Clint Dempsey will captain the U.S. national team in its crucial upcoming World Cup qualifiers against Costa Rica and Mexico, manager Jurgen Klinsmann said on Wednesday.
The announcement comes as Klinsmann prepares for Friday's game against Costa Rica and next Wednesday's match in Mexico amid reports of rifts in the U.S. locker room and questions about the former German captain's leadership skills.
Klinsmann said he had chosen 30-year-old Dempsey to succeed defender Carlos Bocanegra, citing Dempsey's clutch goal-scoring prowess as one key reason he chose him for squad captain.
"Clint is one of our most experienced players and ready to assume a more vocal leadership role," Klinsmann said in a statement. "He has been huge for us in World Cup qualifying so far and is already one of our key leaders.
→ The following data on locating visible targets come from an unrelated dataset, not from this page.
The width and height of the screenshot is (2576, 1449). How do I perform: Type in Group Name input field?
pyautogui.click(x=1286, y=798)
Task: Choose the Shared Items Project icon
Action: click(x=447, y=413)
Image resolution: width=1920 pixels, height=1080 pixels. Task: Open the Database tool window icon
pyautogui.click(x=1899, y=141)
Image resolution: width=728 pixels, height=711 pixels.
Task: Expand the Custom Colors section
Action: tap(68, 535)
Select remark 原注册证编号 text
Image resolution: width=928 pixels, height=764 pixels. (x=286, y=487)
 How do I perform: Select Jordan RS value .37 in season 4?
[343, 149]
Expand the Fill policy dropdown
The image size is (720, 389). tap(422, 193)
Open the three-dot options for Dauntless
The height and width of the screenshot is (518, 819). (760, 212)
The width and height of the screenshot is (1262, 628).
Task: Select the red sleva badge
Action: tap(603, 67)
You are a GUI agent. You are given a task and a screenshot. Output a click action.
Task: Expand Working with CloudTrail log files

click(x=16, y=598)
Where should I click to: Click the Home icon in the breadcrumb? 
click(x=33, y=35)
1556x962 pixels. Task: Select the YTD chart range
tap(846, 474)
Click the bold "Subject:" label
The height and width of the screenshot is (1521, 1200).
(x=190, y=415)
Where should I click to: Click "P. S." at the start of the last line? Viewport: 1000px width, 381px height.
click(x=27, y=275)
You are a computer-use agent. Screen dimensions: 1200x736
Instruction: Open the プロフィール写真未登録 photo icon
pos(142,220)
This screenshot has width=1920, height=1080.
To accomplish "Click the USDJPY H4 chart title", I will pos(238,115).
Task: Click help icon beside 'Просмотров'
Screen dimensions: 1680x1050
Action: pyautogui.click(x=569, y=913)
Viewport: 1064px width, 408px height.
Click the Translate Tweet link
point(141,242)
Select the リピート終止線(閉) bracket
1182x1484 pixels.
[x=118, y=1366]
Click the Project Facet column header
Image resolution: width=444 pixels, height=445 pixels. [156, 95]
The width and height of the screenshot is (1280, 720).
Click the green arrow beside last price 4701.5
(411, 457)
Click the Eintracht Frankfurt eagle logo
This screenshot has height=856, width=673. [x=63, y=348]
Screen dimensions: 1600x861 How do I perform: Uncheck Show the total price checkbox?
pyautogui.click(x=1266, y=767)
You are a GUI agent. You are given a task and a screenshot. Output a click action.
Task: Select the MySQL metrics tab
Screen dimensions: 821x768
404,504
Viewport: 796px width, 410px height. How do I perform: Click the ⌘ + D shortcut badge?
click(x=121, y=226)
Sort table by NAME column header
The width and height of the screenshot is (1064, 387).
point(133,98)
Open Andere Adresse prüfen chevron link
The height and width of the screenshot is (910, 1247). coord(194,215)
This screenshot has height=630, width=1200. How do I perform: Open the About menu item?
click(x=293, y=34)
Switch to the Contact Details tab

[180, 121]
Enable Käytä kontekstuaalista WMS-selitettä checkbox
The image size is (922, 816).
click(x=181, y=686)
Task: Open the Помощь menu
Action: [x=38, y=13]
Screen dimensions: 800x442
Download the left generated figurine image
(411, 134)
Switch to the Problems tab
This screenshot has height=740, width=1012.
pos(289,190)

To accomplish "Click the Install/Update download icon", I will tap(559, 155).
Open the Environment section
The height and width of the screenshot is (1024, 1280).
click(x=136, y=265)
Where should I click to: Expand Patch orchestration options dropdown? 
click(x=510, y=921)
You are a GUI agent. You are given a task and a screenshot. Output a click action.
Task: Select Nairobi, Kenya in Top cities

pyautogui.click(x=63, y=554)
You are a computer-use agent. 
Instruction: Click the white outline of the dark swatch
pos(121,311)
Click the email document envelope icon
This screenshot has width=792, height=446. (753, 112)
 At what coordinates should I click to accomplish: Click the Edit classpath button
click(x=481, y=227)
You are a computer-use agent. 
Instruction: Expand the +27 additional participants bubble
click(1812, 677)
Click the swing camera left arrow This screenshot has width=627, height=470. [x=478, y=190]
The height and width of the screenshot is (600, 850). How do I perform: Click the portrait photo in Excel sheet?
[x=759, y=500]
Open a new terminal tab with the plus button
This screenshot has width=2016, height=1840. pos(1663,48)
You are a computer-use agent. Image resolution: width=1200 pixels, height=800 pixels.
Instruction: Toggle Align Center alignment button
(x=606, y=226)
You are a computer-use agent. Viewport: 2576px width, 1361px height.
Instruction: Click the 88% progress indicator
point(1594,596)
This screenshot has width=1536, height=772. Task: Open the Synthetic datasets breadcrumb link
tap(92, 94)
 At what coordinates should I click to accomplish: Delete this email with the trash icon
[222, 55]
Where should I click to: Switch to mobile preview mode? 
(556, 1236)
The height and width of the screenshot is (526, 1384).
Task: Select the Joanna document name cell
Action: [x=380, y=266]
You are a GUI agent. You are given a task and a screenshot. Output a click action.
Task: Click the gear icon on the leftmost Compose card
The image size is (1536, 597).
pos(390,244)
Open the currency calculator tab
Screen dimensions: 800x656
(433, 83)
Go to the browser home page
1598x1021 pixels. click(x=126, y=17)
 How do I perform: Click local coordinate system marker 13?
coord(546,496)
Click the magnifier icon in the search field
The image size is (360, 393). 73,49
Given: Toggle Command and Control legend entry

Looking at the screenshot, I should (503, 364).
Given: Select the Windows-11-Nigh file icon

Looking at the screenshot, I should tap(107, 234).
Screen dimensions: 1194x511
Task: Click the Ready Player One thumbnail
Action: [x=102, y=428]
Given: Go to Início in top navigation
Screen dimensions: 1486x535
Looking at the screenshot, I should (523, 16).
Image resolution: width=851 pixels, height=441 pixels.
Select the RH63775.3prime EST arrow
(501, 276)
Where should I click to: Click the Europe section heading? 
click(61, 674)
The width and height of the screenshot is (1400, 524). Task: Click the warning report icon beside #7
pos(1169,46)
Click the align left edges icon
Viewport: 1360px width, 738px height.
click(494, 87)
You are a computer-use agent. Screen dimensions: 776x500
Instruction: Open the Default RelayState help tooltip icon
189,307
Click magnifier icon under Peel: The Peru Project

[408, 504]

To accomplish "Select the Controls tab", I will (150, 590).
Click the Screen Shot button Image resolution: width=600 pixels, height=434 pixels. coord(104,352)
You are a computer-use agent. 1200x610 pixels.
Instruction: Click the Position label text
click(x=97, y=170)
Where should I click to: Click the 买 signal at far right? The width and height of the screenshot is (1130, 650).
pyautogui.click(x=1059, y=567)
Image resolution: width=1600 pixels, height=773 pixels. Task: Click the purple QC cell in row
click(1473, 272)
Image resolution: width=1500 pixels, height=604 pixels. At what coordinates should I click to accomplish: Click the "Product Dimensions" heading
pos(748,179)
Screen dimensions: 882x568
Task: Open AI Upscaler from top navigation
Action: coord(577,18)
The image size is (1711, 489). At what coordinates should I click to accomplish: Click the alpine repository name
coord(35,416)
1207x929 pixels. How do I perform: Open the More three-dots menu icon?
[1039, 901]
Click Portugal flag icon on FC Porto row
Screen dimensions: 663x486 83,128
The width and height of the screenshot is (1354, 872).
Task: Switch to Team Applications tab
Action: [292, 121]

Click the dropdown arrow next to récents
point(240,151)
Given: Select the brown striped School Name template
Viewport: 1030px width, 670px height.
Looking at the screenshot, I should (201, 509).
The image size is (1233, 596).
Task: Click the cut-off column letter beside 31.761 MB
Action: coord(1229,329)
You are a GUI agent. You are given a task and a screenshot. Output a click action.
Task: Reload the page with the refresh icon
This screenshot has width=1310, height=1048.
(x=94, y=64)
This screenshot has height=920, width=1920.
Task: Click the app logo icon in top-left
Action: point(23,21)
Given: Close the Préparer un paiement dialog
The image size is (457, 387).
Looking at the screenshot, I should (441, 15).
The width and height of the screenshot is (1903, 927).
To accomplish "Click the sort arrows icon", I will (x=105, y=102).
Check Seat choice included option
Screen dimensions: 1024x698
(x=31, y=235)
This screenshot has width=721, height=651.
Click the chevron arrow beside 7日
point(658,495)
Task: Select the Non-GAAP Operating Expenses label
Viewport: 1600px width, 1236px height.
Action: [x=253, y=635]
We know he will do a great job for these two important games."
Dempsey leads the Americans with six goals in seven games in qualifying for the 2014 World Cup in Brazil. He is second on the all-time U.S. list with 11 in 27 World Cup qualifiers.
The 33-year-old Bocanegra, the American captain since 2007, was dropped Monday from the U.S. roster for the two qualifiers after losing his starting job with Spanish side Racing Santander. Bocanega, on loan from Glasgow Rangers, has not appeared in a game since Feb. 2.
With Bocanegra dropped after 110 international appearances and goalkeeper Tim Howard recovering after breaking two bones in his back on Feb. 26, Michael Bradley and Jermaine Jones were widely thought to be the leading candidates to take over as captain. But Klinsmann announced Wednesday he appointed Dempsey to wear the captain's armband, after telling the team.
This week's games against Costa Rica and Mexico are the U.S. squad's first qualifiers since it was beaten by Honduras 2-1 in the CONCACAF qualifying opener on Feb. 6 and mark a crucial double-header for Klinsmann.
Dempsey, who has been sidelined by a calf strain since Feb. 21, returned Sunday to play the second half in Tottenham's 1-0 loss to Fulham.
Information from The Associated Press was used in this report.